- _Directions_
Copy out every line of the data that follows, exactly.
─── The data ───
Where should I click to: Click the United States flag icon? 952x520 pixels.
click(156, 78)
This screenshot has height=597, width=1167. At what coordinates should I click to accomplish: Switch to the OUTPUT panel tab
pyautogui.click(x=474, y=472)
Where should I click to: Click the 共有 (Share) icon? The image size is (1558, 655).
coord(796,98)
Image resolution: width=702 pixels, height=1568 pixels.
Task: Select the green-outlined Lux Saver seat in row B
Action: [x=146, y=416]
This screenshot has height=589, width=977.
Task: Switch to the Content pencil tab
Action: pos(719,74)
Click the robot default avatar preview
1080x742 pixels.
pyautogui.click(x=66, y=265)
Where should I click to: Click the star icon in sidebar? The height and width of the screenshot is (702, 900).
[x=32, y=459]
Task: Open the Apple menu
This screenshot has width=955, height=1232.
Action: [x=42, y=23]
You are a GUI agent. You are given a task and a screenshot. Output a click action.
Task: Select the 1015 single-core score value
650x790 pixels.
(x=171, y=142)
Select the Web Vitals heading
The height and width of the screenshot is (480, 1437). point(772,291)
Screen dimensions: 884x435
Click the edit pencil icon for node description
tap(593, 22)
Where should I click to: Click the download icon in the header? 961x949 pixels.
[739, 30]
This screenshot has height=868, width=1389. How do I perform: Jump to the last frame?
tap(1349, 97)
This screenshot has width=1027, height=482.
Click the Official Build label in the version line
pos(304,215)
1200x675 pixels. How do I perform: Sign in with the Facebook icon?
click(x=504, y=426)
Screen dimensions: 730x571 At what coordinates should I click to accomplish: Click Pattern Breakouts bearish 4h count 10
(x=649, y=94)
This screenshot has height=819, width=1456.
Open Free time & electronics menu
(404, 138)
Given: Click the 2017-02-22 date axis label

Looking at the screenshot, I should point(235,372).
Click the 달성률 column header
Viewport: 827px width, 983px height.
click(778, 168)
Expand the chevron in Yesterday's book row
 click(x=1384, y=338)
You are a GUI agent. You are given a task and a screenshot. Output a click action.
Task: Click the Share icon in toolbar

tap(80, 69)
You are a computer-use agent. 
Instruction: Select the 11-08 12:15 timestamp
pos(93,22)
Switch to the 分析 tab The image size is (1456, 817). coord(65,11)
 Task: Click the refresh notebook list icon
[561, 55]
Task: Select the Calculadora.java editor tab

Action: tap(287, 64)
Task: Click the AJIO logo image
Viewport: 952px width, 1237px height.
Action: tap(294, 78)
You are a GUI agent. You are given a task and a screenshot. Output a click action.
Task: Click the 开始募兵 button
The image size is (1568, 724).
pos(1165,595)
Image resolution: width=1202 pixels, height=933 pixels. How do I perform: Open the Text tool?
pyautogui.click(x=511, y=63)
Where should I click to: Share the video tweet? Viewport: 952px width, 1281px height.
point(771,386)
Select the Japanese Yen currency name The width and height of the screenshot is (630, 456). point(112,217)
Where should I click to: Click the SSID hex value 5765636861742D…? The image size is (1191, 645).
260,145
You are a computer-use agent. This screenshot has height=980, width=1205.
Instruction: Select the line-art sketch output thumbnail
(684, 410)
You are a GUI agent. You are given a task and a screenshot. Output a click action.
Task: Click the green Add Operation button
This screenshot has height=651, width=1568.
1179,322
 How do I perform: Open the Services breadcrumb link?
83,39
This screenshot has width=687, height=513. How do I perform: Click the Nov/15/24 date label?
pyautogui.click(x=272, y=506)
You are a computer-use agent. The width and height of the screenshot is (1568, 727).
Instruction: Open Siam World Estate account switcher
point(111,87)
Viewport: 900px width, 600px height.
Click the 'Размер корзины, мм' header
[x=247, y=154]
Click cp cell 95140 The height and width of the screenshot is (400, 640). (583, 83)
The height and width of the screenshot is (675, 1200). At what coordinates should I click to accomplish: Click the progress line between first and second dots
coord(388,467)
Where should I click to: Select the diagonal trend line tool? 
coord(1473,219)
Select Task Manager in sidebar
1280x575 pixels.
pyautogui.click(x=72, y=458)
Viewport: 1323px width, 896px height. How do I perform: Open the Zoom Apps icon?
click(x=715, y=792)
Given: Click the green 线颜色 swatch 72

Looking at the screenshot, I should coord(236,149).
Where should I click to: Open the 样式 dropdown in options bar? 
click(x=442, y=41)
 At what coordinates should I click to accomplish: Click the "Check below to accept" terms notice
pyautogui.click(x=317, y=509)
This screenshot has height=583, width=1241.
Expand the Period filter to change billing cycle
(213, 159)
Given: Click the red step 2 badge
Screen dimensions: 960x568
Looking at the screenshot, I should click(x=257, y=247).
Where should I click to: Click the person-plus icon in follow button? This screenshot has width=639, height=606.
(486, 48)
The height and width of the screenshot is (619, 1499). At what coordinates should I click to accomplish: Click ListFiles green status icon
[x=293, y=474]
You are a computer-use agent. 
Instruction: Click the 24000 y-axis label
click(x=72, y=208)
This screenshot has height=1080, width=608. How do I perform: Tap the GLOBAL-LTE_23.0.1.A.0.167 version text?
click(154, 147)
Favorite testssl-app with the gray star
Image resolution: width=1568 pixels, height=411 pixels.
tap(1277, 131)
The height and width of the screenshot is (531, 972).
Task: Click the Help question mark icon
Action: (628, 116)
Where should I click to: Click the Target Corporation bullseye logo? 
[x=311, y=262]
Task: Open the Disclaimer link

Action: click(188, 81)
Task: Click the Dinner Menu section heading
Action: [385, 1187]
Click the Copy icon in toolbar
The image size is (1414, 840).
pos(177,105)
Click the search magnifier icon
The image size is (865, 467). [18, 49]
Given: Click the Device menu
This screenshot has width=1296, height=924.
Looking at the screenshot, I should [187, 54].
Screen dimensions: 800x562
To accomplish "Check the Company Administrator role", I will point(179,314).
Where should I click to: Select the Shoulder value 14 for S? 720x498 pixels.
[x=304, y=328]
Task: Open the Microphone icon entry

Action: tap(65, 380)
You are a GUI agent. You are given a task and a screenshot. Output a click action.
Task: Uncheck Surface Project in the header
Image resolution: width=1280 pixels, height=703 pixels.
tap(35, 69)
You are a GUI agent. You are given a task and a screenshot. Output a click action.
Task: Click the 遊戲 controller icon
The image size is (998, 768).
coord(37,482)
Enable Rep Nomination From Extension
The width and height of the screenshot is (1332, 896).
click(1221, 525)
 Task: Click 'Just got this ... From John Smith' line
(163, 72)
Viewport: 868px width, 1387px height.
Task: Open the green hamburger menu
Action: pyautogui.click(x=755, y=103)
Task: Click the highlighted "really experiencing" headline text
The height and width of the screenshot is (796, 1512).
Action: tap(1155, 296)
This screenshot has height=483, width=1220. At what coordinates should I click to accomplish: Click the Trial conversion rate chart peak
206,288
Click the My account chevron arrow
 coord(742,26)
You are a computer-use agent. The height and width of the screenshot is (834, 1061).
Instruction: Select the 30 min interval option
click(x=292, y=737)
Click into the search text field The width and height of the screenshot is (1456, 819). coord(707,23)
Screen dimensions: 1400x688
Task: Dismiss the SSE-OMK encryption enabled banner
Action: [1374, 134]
───
- _Expected answer_
Where should I click to: Click the United States flag icon? 952x520 pixels.
click(156, 78)
This screenshot has height=597, width=1167. At what coordinates should I click to accomplish: Switch to the OUTPUT panel tab
pyautogui.click(x=474, y=472)
Where should I click to: Click the 共有 (Share) icon? The image size is (1558, 655).
coord(796,98)
Image resolution: width=702 pixels, height=1568 pixels.
Task: Select the green-outlined Lux Saver seat in row B
Action: [x=146, y=416]
This screenshot has height=589, width=977.
Task: Switch to the Content pencil tab
Action: pos(719,74)
Click the robot default avatar preview
1080x742 pixels.
pyautogui.click(x=66, y=265)
Where should I click to: Click the star icon in sidebar? The height and width of the screenshot is (702, 900).
[x=32, y=459]
Task: Open the Apple menu
This screenshot has width=955, height=1232.
Action: [x=42, y=23]
You are a GUI agent. You are given a task and a screenshot. Output a click action.
Task: Select the 1015 single-core score value
650x790 pixels.
(x=171, y=142)
Select the Web Vitals heading
The height and width of the screenshot is (480, 1437). point(772,291)
Screen dimensions: 884x435
Click the edit pencil icon for node description
tap(593, 22)
Where should I click to: Click the download icon in the header? 961x949 pixels.
[739, 30]
This screenshot has height=868, width=1389. How do I perform: Jump to the last frame?
tap(1349, 97)
This screenshot has width=1027, height=482.
Click the Official Build label in the version line
pos(304,215)
1200x675 pixels. How do I perform: Sign in with the Facebook icon?
click(x=504, y=426)
Screen dimensions: 730x571 At what coordinates should I click to accomplish: Click Pattern Breakouts bearish 4h count 10
(x=649, y=94)
This screenshot has height=819, width=1456.
Open Free time & electronics menu
(404, 138)
Given: Click the 2017-02-22 date axis label

Looking at the screenshot, I should point(235,372).
Click the 달성률 column header
Viewport: 827px width, 983px height.
click(778, 168)
Expand the chevron in Yesterday's book row
 click(x=1384, y=338)
You are a GUI agent. You are given a task and a screenshot. Output a click action.
Task: Click the Share icon in toolbar

tap(80, 69)
You are a computer-use agent. 
Instruction: Select the 11-08 12:15 timestamp
pos(93,22)
Switch to the 分析 tab The image size is (1456, 817). coord(65,11)
 Task: Click the refresh notebook list icon
[561, 55]
Task: Select the Calculadora.java editor tab

Action: tap(287, 64)
Task: Click the AJIO logo image
Viewport: 952px width, 1237px height.
Action: tap(294, 78)
You are a GUI agent. You are given a task and a screenshot. Output a click action.
Task: Click the 开始募兵 button
The image size is (1568, 724).
pos(1165,595)
Image resolution: width=1202 pixels, height=933 pixels. How do I perform: Open the Text tool?
pyautogui.click(x=511, y=63)
Where should I click to: Share the video tweet? Viewport: 952px width, 1281px height.
point(771,386)
Select the Japanese Yen currency name The width and height of the screenshot is (630, 456). point(112,217)
Where should I click to: Click the SSID hex value 5765636861742D…? The image size is (1191, 645).
260,145
You are a computer-use agent. This screenshot has height=980, width=1205.
Instruction: Select the line-art sketch output thumbnail
(684, 410)
You are a GUI agent. You are given a task and a screenshot. Output a click action.
Task: Click the green Add Operation button
This screenshot has height=651, width=1568.
1179,322
 How do I perform: Open the Services breadcrumb link?
83,39
This screenshot has width=687, height=513. How do I perform: Click the Nov/15/24 date label?
pyautogui.click(x=272, y=506)
You are a computer-use agent. The width and height of the screenshot is (1568, 727).
Instruction: Open Siam World Estate account switcher
point(111,87)
Viewport: 900px width, 600px height.
Click the 'Размер корзины, мм' header
[x=247, y=154]
Click cp cell 95140 The height and width of the screenshot is (400, 640). (583, 83)
The height and width of the screenshot is (675, 1200). At what coordinates should I click to accomplish: Click the progress line between first and second dots
coord(388,467)
Where should I click to: Select the diagonal trend line tool? 
coord(1473,219)
Select Task Manager in sidebar
1280x575 pixels.
pyautogui.click(x=72, y=458)
Viewport: 1323px width, 896px height. How do I perform: Open the Zoom Apps icon?
click(x=715, y=792)
Given: Click the green 线颜色 swatch 72

Looking at the screenshot, I should coord(236,149).
Where should I click to: Open the 样式 dropdown in options bar? 
click(x=442, y=41)
 At what coordinates should I click to accomplish: Click the "Check below to accept" terms notice
pyautogui.click(x=317, y=509)
This screenshot has height=583, width=1241.
Expand the Period filter to change billing cycle
(213, 159)
Given: Click the red step 2 badge
Screen dimensions: 960x568
Looking at the screenshot, I should click(x=257, y=247).
Where should I click to: Click the person-plus icon in follow button? This screenshot has width=639, height=606.
(486, 48)
The height and width of the screenshot is (619, 1499). At what coordinates should I click to accomplish: Click ListFiles green status icon
[x=293, y=474]
You are a computer-use agent. 
Instruction: Click the 24000 y-axis label
click(x=72, y=208)
This screenshot has height=1080, width=608. How do I perform: Tap the GLOBAL-LTE_23.0.1.A.0.167 version text?
click(154, 147)
Favorite testssl-app with the gray star
Image resolution: width=1568 pixels, height=411 pixels.
tap(1277, 131)
The height and width of the screenshot is (531, 972).
Task: Click the Help question mark icon
Action: (628, 116)
Where should I click to: Click the Target Corporation bullseye logo? 
[x=311, y=262]
Task: Open the Disclaimer link

Action: click(188, 81)
Task: Click the Dinner Menu section heading
Action: [385, 1187]
Click the Copy icon in toolbar
The image size is (1414, 840).
pos(177,105)
Click the search magnifier icon
The image size is (865, 467). [18, 49]
Given: Click the Device menu
This screenshot has width=1296, height=924.
Looking at the screenshot, I should [187, 54].
Screen dimensions: 800x562
To accomplish "Check the Company Administrator role", I will point(179,314).
Where should I click to: Select the Shoulder value 14 for S? 720x498 pixels.
[x=304, y=328]
Task: Open the Microphone icon entry

Action: tap(65, 380)
You are a GUI agent. You are given a task and a screenshot. Output a click action.
Task: Uncheck Surface Project in the header
Image resolution: width=1280 pixels, height=703 pixels.
tap(35, 69)
You are a GUI agent. You are given a task and a screenshot. Output a click action.
Task: Click the 遊戲 controller icon
The image size is (998, 768).
coord(37,482)
Enable Rep Nomination From Extension
The width and height of the screenshot is (1332, 896).
click(1221, 525)
 Task: Click 'Just got this ... From John Smith' line
(163, 72)
Viewport: 868px width, 1387px height.
Task: Open the green hamburger menu
Action: pyautogui.click(x=755, y=103)
Task: Click the highlighted "really experiencing" headline text
The height and width of the screenshot is (796, 1512).
Action: tap(1155, 296)
This screenshot has height=483, width=1220. At what coordinates should I click to accomplish: Click the Trial conversion rate chart peak
206,288
Click the My account chevron arrow
 coord(742,26)
You are a computer-use agent. The height and width of the screenshot is (834, 1061).
Instruction: Select the 30 min interval option
click(x=292, y=737)
Click into the search text field The width and height of the screenshot is (1456, 819). coord(707,23)
Screen dimensions: 1400x688
Task: Dismiss the SSE-OMK encryption enabled banner
Action: [1374, 134]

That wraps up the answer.